Friday, December 31, 2021



As the city moves to close jails on Rikers Island, the agency is planning to relocate the Faith Ringgold painting “For the Women’s House” to a permanent home


 First Lady Chirlane McCray and the Department of Correction (DOC) today announced that For the Women’s House, an iconic painting by celebrated artist Faith Ringgold is expected to be moved out of the Rose M. Singer Center (RMSC) on Rikers Island to the Brooklyn Museum, subject to review by the NYC Public Design Commission.


“The history of New York City's success is very much about how women contributed in every aspect of the city’s development. But too many of those stories remain untold, particularly for women of color whose achievements were literally erased from history books,” said First Lady Chirlane McCray. “This Administration has made it a priority to showcase unseen and unheralded artworks that give us another perspective on the important issues of our time. I’m proud that this historic painting will be preserved at the Brooklyn Museum where children can see it and know that they too can create works of art that ignite change, expand awareness and fire the imagination.”


The mural was dedicated to the women at the Correctional Institution for Women on Rikers Island in January 1972. When men began to be housed at the facility in 1988, the painting was whitewashed before it was saved by an officer.
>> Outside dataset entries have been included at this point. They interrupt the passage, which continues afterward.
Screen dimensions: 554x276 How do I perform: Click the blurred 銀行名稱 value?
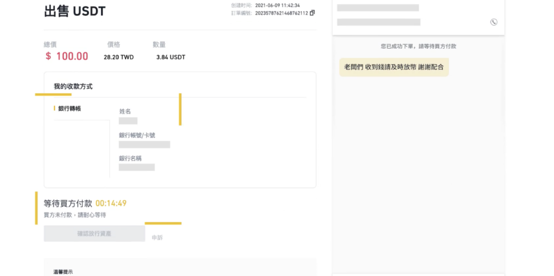click(x=137, y=168)
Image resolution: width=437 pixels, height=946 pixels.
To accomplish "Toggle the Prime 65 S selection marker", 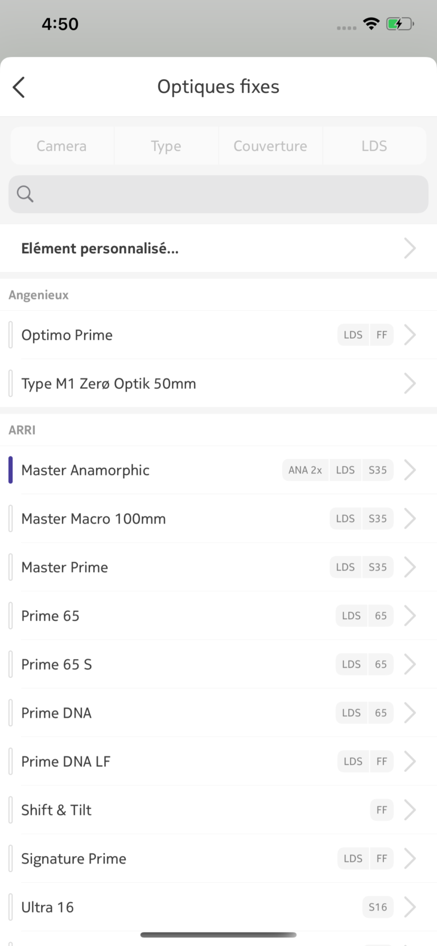I will 10,664.
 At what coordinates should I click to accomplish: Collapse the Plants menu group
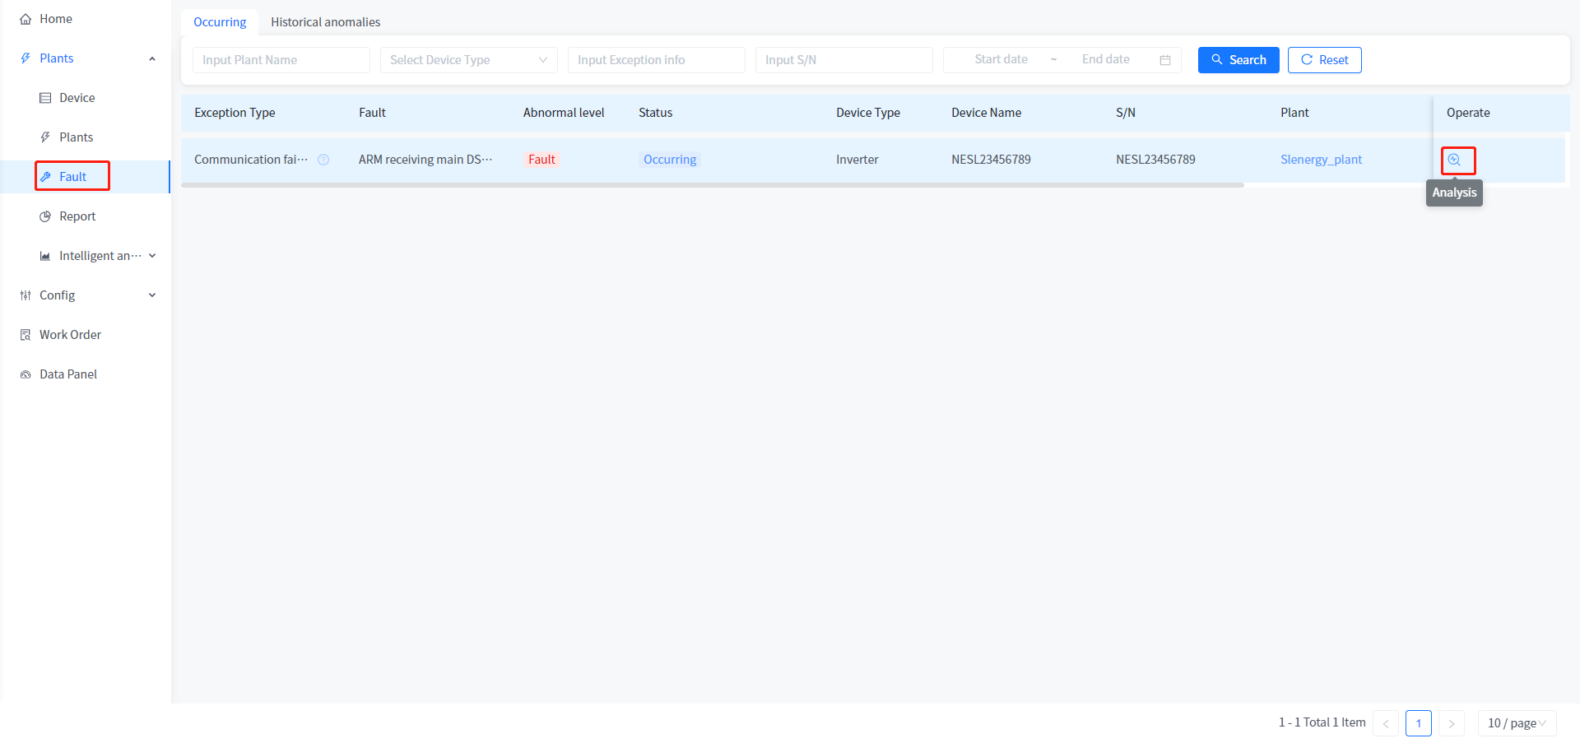point(152,58)
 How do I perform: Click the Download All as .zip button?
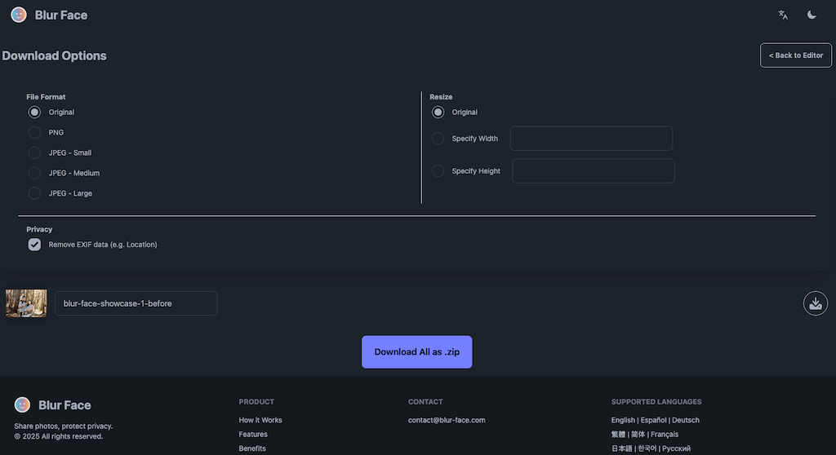click(416, 352)
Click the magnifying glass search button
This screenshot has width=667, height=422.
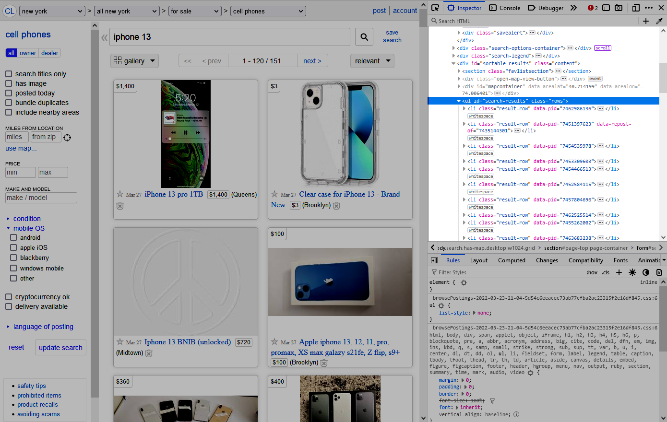[364, 36]
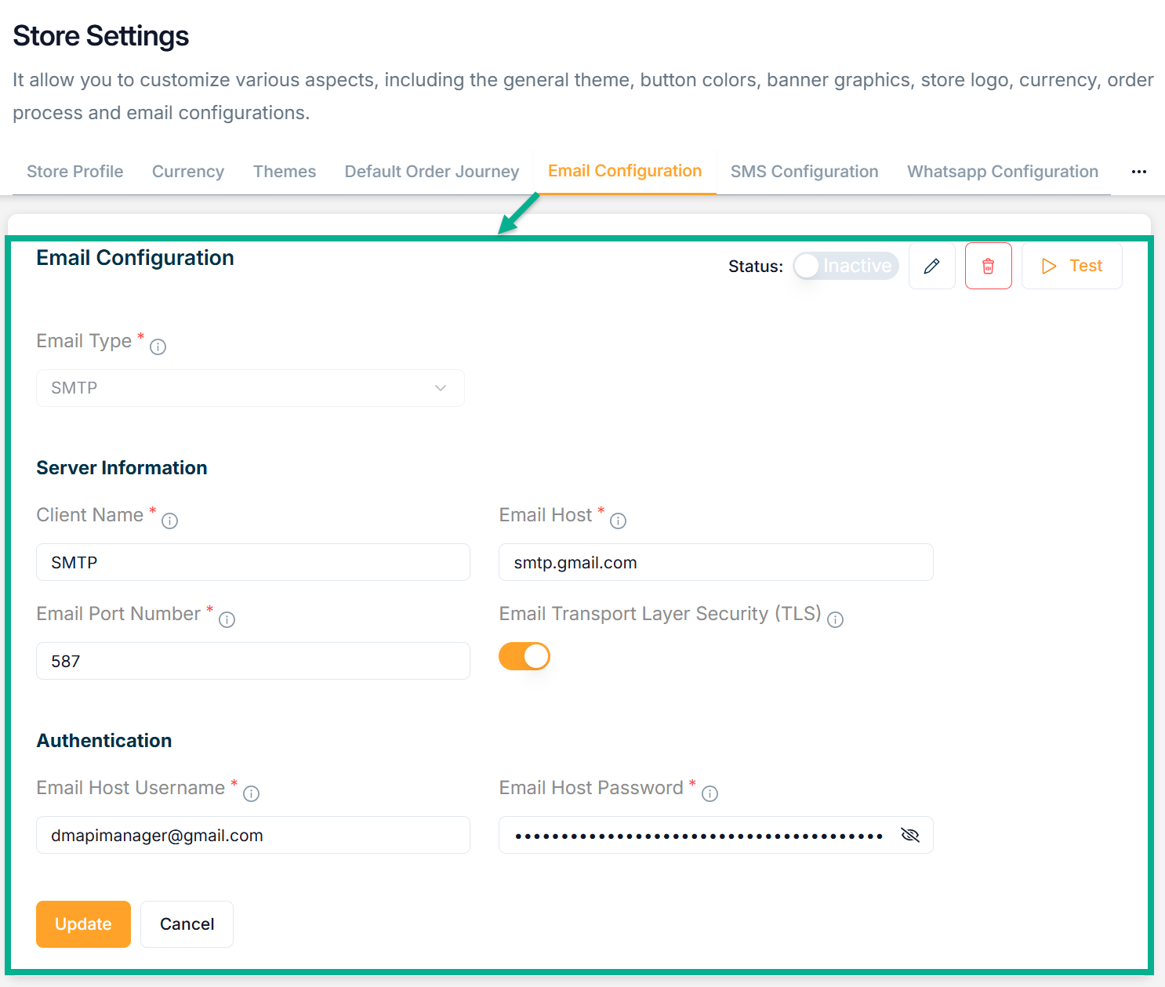Disable the Email Transport Layer Security toggle

(x=524, y=656)
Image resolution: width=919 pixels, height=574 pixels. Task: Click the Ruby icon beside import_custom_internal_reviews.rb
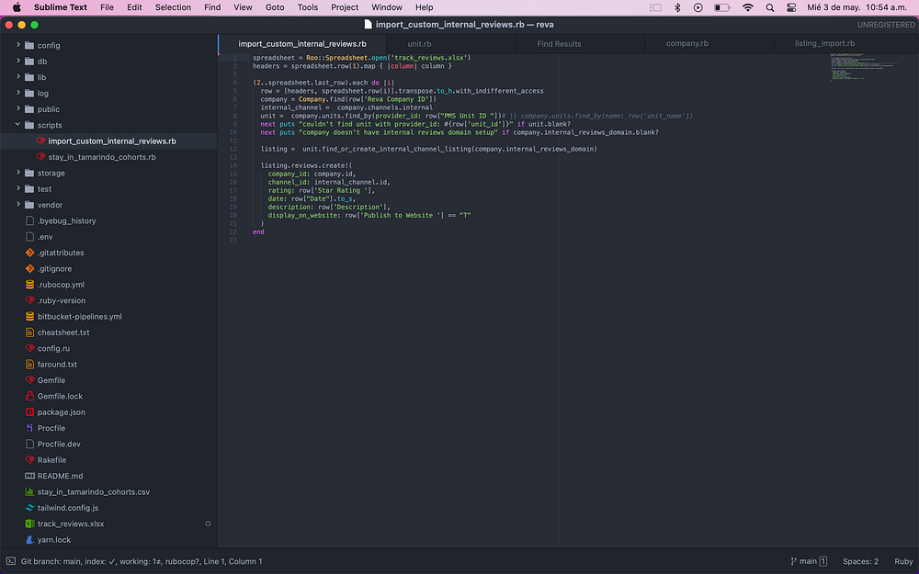(x=40, y=141)
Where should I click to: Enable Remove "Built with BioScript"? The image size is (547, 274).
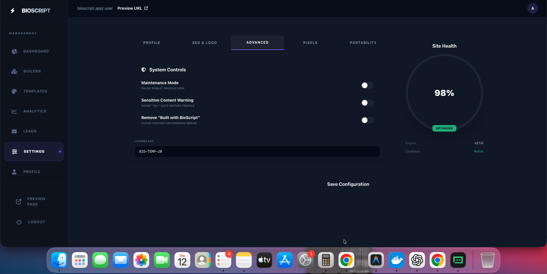(367, 120)
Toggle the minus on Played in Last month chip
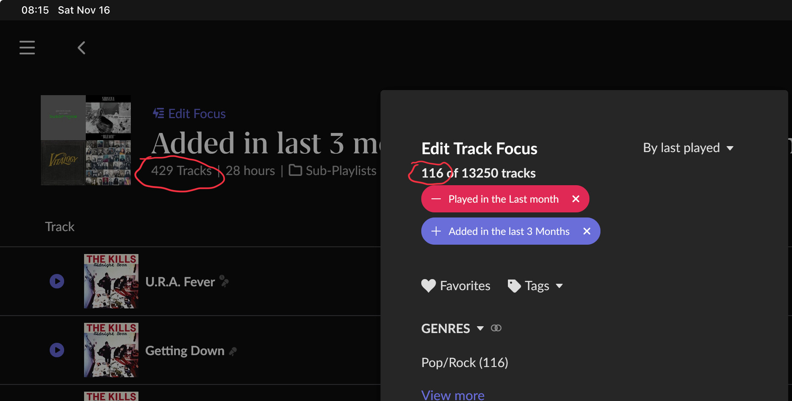792x401 pixels. tap(437, 198)
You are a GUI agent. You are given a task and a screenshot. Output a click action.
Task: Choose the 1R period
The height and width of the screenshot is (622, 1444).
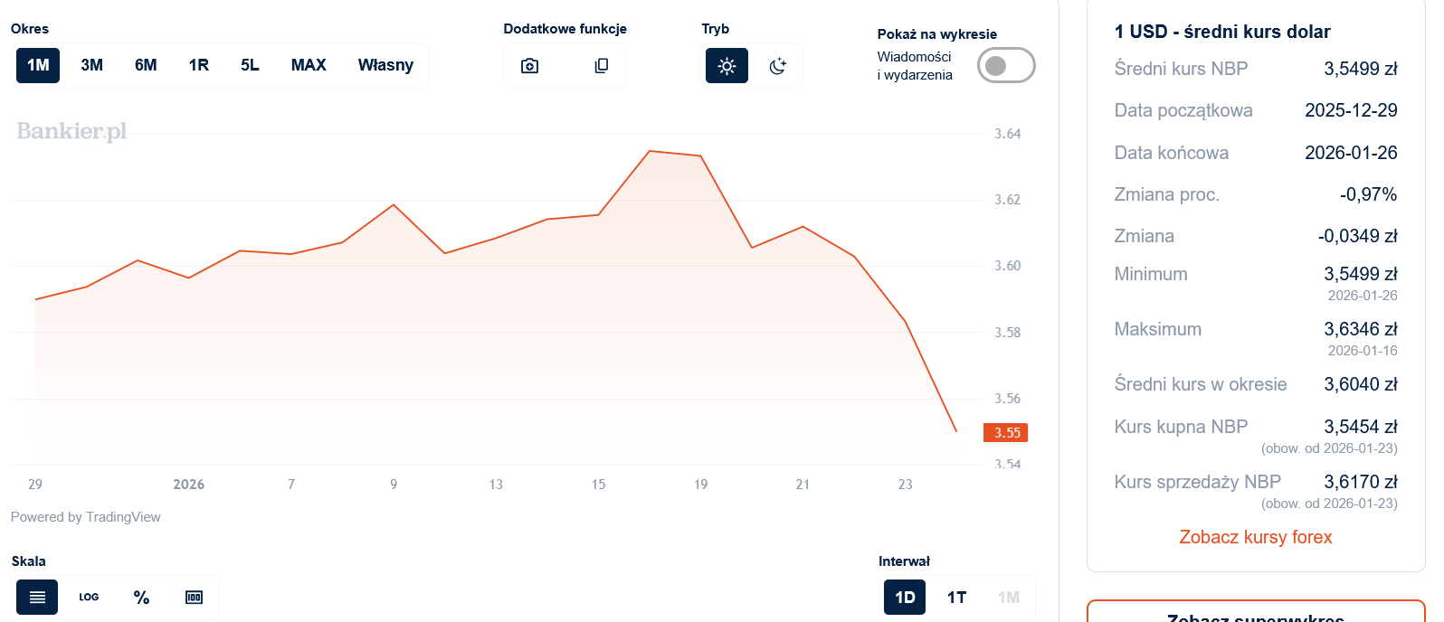click(199, 65)
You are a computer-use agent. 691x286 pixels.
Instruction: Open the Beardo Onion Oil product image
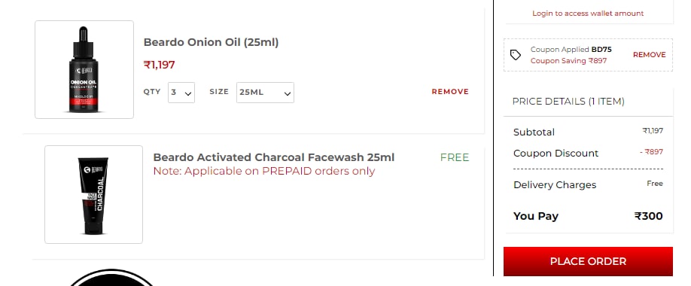coord(84,70)
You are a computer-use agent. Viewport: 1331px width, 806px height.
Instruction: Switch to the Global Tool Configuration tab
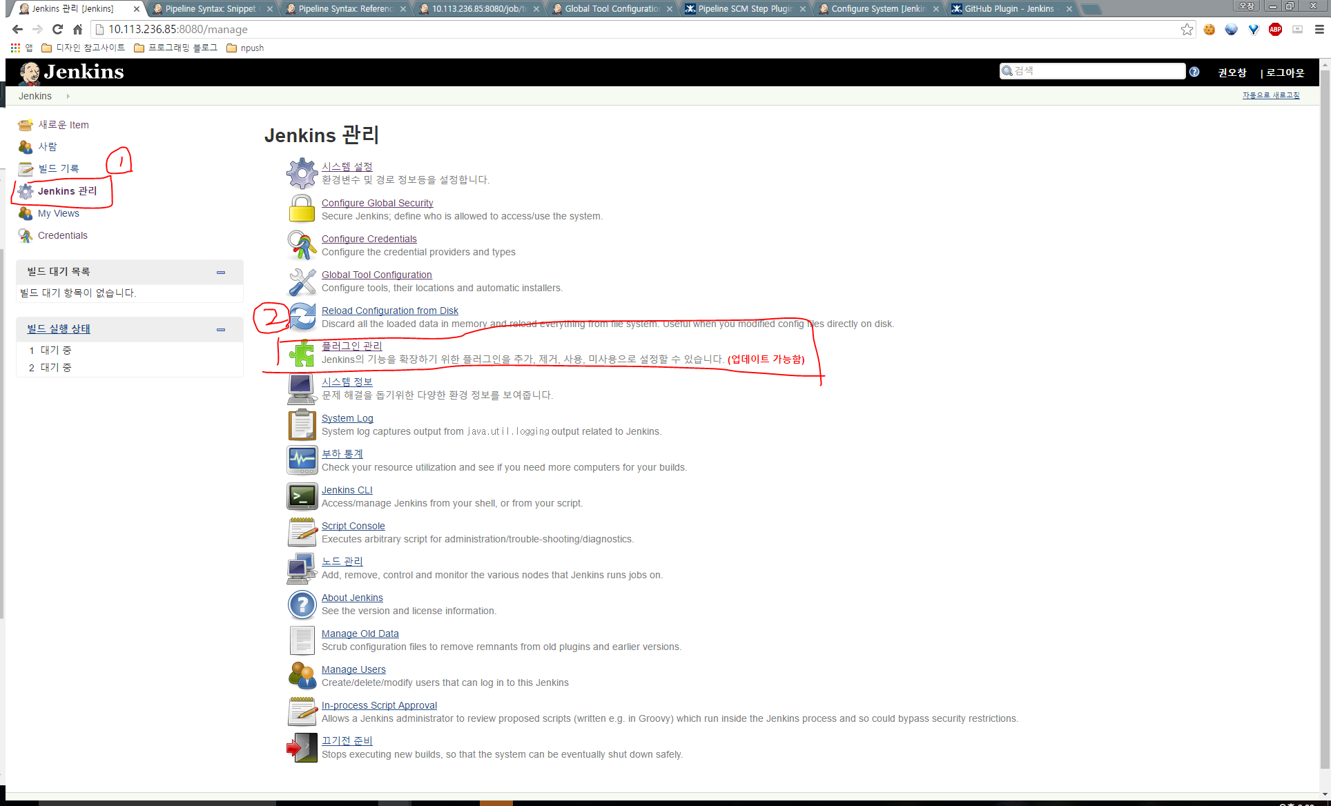tap(611, 9)
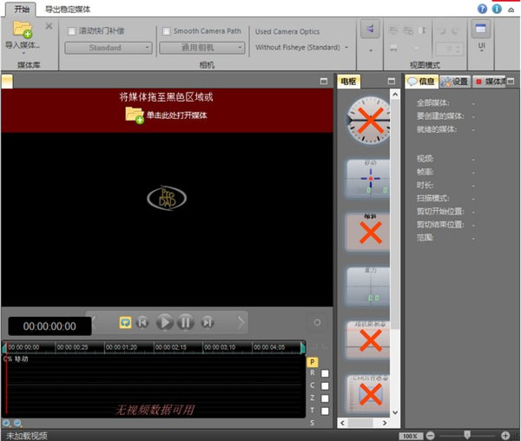Screen dimensions: 521x441
Task: Toggle the R channel checkbox beside timeline
Action: tap(324, 373)
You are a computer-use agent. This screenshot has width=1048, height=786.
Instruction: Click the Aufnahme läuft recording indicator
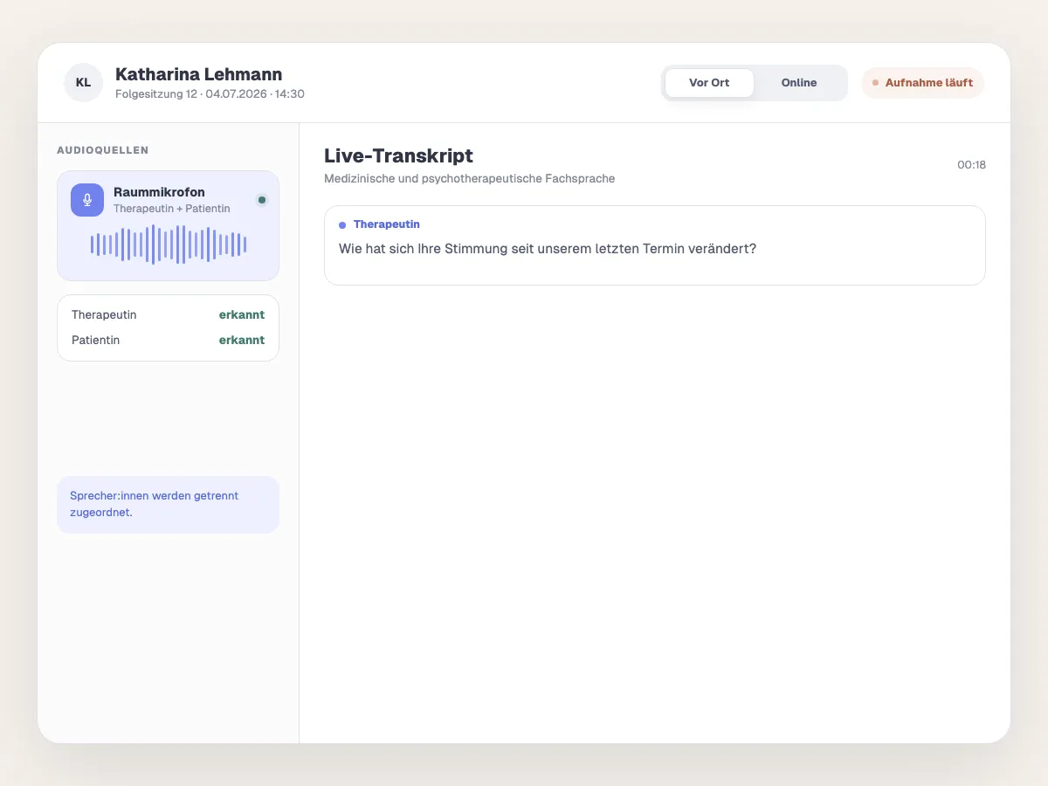922,83
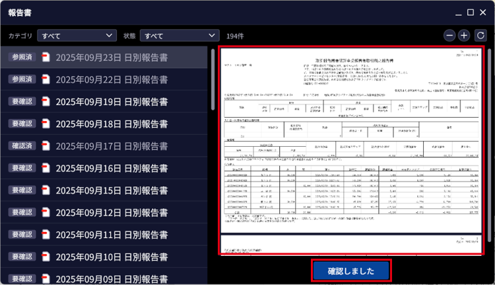Viewport: 495px width, 285px height.
Task: Click PDF icon for 2025年09月17日 report
Action: (x=46, y=146)
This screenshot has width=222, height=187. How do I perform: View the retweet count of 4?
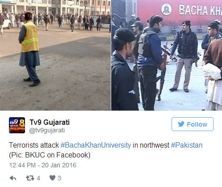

The piece was then restored and relocated to the new women’s facility, the RMSC or “Rosie’s,” where it remains on display.


“While we rightly move off Rikers, there is much history to remember and reflect upon,” said DOC Commissioner Vincent Schiraldi. “Bringing this piece into public view is an important part of learning and growing from this history. We thank Faith Ringgold who dedicated her talents to offer a bit of beauty in an otherwise difficult place.”


The Administration has advanced several progressive initiatives including: Catalyst Art and Social Justice, the largest ever art exhibition at Gracie Mansion to examine art and social justice through over 75 works by more than 50 artists and activists since the 1960s, and SheBuilt NYC, an effort to create monuments and other public art honoring women. CreateNYC, the City’s first-ever roadmap for cultural investment and equality, has increased equitable funding and support for culture, especially in historically underserved neighborhoods, and provided high-quality arts education for all NYC public school students.


Incorporating suggestions given to Ringgold by incarcerated women, For the Women’s House depicts the first female president, professional women basketball players and other positive female role models.  The piece is expected to be added to the Ringgold collection at the Center for Feminist Art at the Brooklyn Museum to ensure it is accessible to the public.


In order to replace the artwork, and to promote beauty and healing within the jails, the Art for Justice Fund has kindly offered to fund the creation of a new community mural in RMSC in the space vacated by Ms. Ringgold’s work.